Add metrics for realtime investigation of disconnected wl scenarios #7147

jayunit100 · 2022-09-01T14:07:34Z

User Story

As a developer running CAPI in far separated networks, id like kubeadm controlplane manager to give me a delta between healthy nodes thats easy to read, i.e.

if i do a simple disconnect experiment on a WL cluster (w CP node w/ etcd on it),

sudo iptables -i eth0 -A INPUT -s 10.180.83.152 -j DROP

I can see that disconnect is logged easily... and i cant easily ascertain how many nodes are / arent making that etcd connection (and yes, in general, i understand there are higher level declarative constructs and that using logs for everythign are an antipattern, but... in the real world, being able to see etcd client statistics, in realtime, is much more useful to quickly hypothesize a failure mode).

So my suggestion would be i think some kind of

failures := 0
for each etcd in my WL children:
   passed := check the etcd
   ip := etcd.ip 
   stats[ip] = passed 
   if !passed:
      failures += 1

log.Infof("etcd polling results: %v, failures %v", stats, failures)

in the logs ...

Desired output

I0901 14:00:29.382055       1 round_trippers.go:553] GET https://10.180.81.244:6443/api?timeout=10s  in 10000 milliseconds
... 
E0901 14:00:29.384611       1 controller.go:317] controller/kubeadmcontrolplane "msg"="Reconciler error" "error"="[cannot get remote client... 
...

## REQUIREMENT A
In the rows, starting at the first line and ending at the line containing "center [897, 543].", substitute "dimensions" for "width and height", keeping everything else unchanged, and give back only those lines.
The issue text and the rows that come after it are separate material.

## ENTRIES SUPPLIED
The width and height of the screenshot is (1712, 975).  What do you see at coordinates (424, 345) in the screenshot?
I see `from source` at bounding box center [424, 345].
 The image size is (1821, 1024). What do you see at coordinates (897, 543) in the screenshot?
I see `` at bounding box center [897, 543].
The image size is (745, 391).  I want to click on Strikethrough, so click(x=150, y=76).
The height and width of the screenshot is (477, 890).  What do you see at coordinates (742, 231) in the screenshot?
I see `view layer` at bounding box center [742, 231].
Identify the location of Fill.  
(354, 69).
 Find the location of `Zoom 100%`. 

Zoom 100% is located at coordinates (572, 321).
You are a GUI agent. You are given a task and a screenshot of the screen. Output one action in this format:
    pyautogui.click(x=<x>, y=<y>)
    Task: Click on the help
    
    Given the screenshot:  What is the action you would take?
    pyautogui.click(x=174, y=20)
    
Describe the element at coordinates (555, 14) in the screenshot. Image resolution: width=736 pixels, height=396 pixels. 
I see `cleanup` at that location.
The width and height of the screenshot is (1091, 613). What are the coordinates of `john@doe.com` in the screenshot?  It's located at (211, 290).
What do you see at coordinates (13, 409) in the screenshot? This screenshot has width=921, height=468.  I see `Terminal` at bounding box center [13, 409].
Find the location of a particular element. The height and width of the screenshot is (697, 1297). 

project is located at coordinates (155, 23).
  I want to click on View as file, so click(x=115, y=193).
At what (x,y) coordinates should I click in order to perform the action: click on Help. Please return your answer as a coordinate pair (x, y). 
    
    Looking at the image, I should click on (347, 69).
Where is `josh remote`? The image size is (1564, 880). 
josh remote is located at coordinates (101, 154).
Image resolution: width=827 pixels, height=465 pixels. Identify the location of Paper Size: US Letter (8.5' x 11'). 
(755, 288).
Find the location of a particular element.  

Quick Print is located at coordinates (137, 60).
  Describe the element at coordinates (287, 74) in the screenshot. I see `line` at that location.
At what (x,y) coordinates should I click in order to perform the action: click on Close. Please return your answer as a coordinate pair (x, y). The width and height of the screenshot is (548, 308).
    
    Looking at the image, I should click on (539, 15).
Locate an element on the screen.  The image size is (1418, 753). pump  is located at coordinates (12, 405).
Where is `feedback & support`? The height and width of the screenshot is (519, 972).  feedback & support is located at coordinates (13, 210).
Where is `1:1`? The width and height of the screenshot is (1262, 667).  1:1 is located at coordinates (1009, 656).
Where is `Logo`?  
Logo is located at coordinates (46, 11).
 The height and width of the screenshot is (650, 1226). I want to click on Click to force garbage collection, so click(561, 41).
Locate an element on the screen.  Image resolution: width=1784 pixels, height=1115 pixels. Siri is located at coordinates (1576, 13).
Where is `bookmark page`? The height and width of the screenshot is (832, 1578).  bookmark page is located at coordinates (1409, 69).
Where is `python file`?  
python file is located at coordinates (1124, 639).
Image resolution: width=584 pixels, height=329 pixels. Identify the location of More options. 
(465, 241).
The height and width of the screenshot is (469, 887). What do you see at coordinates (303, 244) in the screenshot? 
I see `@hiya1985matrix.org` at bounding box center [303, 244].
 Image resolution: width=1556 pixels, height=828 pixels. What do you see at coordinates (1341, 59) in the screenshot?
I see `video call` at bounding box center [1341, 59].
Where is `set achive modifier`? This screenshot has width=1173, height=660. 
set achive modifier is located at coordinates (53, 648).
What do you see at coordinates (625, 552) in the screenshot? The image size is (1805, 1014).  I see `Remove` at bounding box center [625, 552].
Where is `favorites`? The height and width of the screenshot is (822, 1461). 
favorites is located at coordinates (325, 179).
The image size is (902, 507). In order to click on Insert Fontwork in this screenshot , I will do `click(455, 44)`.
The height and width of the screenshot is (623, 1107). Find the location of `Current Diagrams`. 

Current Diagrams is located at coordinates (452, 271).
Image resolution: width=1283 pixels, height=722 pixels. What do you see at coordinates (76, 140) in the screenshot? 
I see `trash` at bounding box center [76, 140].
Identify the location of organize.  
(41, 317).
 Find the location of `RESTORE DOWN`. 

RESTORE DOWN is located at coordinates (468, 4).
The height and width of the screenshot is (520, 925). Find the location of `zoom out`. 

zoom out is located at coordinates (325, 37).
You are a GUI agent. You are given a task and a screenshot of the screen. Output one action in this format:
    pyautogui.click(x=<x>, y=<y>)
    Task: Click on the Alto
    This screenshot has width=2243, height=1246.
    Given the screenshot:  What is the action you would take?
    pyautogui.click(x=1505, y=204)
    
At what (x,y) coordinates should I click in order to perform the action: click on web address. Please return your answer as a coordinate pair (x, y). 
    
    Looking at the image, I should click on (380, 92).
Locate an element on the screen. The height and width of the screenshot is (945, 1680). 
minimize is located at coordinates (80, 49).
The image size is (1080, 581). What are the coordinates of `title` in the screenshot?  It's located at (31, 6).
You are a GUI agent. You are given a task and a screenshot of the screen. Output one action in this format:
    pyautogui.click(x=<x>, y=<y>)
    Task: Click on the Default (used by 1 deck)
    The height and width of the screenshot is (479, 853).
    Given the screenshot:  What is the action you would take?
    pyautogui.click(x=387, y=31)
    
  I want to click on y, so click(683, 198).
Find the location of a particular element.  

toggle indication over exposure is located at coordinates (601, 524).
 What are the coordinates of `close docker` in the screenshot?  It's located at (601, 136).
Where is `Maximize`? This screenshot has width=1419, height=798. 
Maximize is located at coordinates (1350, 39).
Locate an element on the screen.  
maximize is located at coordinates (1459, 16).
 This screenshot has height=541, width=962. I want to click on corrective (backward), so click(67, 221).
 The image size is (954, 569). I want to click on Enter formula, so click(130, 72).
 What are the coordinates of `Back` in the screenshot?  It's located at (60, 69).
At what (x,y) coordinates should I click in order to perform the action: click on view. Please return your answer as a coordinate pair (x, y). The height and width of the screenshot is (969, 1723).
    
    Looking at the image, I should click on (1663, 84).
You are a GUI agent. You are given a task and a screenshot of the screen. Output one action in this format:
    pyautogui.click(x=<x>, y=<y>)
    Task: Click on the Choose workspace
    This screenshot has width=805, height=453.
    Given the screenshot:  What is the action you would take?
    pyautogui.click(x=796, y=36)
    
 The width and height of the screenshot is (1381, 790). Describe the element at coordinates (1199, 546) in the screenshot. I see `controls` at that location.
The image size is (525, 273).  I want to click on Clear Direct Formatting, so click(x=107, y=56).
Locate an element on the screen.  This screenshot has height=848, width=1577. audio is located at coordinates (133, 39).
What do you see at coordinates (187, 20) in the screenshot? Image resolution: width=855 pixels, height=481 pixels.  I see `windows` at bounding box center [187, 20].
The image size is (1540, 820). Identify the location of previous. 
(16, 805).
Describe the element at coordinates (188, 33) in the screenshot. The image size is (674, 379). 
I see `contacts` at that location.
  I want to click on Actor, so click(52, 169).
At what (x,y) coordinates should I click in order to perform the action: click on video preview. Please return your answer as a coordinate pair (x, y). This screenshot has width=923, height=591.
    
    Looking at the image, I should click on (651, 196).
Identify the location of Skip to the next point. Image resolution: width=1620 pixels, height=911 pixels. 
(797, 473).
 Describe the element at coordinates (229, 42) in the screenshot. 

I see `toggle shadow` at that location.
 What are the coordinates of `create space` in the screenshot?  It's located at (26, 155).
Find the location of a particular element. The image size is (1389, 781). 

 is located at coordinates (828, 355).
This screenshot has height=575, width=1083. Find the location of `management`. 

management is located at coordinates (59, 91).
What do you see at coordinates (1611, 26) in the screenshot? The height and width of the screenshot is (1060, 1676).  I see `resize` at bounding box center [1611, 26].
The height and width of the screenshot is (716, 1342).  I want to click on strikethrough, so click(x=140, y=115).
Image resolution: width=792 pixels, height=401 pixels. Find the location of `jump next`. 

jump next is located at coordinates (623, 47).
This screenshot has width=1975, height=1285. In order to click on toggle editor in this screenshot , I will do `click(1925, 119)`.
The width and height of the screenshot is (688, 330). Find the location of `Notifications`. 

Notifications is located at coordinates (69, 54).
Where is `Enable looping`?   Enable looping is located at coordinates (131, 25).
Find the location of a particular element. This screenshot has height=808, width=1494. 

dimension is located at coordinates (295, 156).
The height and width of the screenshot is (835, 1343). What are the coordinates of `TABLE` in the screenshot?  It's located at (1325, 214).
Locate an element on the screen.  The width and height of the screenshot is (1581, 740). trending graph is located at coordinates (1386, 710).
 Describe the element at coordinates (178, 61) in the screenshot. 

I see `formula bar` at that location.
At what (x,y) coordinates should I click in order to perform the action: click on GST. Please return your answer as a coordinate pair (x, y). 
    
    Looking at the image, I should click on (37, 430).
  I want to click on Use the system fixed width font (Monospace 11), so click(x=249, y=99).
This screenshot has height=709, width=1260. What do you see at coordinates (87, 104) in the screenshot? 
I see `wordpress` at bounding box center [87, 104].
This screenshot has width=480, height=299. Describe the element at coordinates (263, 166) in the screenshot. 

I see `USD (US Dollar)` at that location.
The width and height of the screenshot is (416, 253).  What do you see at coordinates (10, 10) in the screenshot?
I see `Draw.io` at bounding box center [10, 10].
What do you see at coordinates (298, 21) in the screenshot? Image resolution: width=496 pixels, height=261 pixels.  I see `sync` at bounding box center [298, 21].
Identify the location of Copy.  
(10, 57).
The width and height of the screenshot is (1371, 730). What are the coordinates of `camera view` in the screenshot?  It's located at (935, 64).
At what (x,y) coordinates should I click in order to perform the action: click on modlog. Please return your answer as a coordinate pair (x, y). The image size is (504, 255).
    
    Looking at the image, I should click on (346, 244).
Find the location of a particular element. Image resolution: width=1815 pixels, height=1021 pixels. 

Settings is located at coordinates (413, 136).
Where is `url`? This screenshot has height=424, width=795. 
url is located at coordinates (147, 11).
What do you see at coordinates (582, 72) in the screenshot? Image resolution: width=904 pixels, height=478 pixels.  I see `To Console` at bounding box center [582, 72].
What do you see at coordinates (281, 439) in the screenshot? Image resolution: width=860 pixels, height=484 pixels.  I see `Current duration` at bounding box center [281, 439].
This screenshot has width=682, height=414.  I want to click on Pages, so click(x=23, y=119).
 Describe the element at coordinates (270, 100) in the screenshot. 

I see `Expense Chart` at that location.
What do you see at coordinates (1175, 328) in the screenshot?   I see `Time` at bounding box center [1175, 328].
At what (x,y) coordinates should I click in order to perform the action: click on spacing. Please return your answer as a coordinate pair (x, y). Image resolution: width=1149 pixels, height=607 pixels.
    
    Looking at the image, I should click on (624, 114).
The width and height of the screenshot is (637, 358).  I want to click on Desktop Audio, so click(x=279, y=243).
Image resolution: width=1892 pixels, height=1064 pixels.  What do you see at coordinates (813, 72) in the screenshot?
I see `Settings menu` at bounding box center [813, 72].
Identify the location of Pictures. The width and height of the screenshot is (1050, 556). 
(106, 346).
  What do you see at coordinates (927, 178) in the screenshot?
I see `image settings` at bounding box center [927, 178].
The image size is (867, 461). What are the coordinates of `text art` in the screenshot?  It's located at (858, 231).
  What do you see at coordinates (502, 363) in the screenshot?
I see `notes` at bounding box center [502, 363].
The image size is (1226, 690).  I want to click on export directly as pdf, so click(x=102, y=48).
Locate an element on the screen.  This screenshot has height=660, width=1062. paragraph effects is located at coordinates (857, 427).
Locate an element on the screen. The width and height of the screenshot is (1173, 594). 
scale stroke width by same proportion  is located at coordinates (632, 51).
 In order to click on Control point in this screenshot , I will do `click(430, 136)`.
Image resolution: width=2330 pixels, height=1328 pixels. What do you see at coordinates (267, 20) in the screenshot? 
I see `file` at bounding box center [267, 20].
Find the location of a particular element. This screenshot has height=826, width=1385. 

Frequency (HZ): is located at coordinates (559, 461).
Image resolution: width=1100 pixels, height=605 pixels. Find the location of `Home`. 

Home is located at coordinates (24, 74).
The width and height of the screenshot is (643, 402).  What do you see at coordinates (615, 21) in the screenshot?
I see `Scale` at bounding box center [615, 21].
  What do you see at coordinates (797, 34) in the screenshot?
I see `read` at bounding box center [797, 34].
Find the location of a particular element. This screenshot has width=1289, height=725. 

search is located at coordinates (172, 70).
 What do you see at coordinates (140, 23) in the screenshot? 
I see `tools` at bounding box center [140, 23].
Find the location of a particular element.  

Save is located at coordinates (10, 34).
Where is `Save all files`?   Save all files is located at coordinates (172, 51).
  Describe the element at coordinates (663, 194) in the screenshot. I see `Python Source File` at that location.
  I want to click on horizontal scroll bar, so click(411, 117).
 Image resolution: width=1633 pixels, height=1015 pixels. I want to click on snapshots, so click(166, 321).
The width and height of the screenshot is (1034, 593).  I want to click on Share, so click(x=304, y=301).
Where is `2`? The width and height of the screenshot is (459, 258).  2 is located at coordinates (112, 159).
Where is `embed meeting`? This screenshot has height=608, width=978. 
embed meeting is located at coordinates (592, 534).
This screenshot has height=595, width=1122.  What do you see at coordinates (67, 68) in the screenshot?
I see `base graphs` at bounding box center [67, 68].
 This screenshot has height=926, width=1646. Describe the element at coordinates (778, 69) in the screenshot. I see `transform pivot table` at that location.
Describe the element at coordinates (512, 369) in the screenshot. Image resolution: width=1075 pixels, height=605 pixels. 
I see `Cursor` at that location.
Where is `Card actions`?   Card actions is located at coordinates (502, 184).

## REQUIREMENT B
Return the passage of the issue about etcd connection metrics word for word, starting at "failures := 0" and ending at "the logs ...".

## RESPONSE A
The dimensions of the screenshot is (1712, 975).  What do you see at coordinates (424, 345) in the screenshot?
I see `from source` at bounding box center [424, 345].
 The image size is (1821, 1024). What do you see at coordinates (897, 543) in the screenshot?
I see `` at bounding box center [897, 543].

## RESPONSE B
failures := 0
for each etcd in my WL children:
   passed := check the etcd
   ip := etcd.ip 
   stats[ip] = passed 
   if !passed:
      failures += 1

log.Infof("etcd polling results: %v, failures %v", stats, failures)

in the logs ...